A couple of things. One, when we took remodels business, well, the 2 things: one, our merchandising business has grown as well. And that was a shift, a couple of brands in Canada and large global brands had field merchandising organizations and determined in 2022 and into early 2023, that they wanted a third-party partner to take over that work for them. And we were very successful and used our relationships in the United States to win that work. So that grew our merchandising business, and we're going to have another strong merchandising business, I believe, this year. But the second point is remodels in Canada. There's a lot of store growth going on in Canada. Certainly, not at the scale of the United States given the market in Canada. But as we sort of raised our hand and said, we know how to do this, and we want to be part of this. We -- you may recall, I've discussed in the past, we had a pilot program in late '22, but that became very successful for us, and we had a few clients that then quickly came to us into a lot of workouts. And we're finding ourselves to be one of the preferred providers for remodel services in Canada now.

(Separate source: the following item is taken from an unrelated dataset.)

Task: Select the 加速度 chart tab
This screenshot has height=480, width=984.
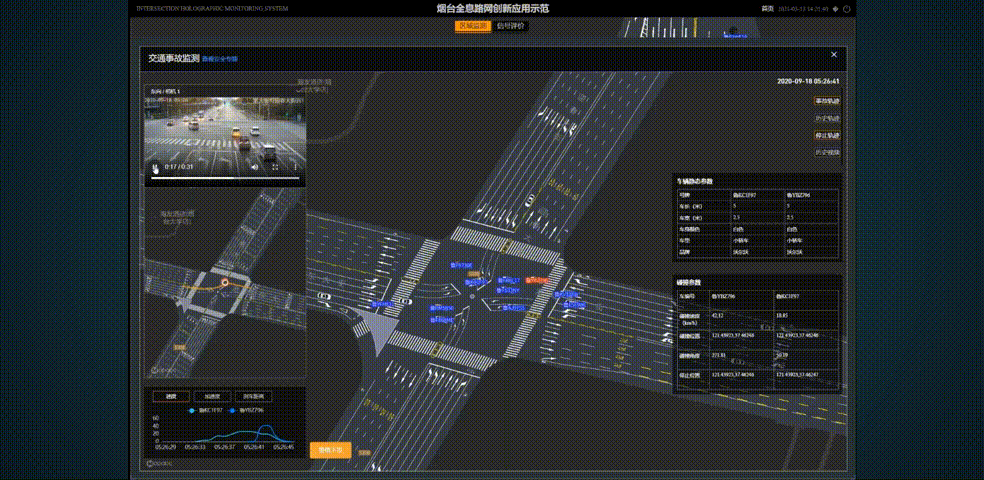Action: (x=211, y=396)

And that's why I commented, I think there's a lot of room in front of us for this business given there are very few other players that we can see in the market of our scale, and I think that gives us a good opportunity.

Operator

Thank you. This concludes our question-and-answer session. I would now like to turn the call back over to Mike Matacunas for any closing remarks.

M
Michael Matacunas
executive

Operator, thank you very much. Just broadly speaking, I just want to thank everyone who was listening and participated in the call today. We look forward to providing an update for the first quarter coming in the next few months and going from here. So thank you, again, everyone.

Operator

The conference has now concluded. Thank you for your participation. You may now disconnect your lines.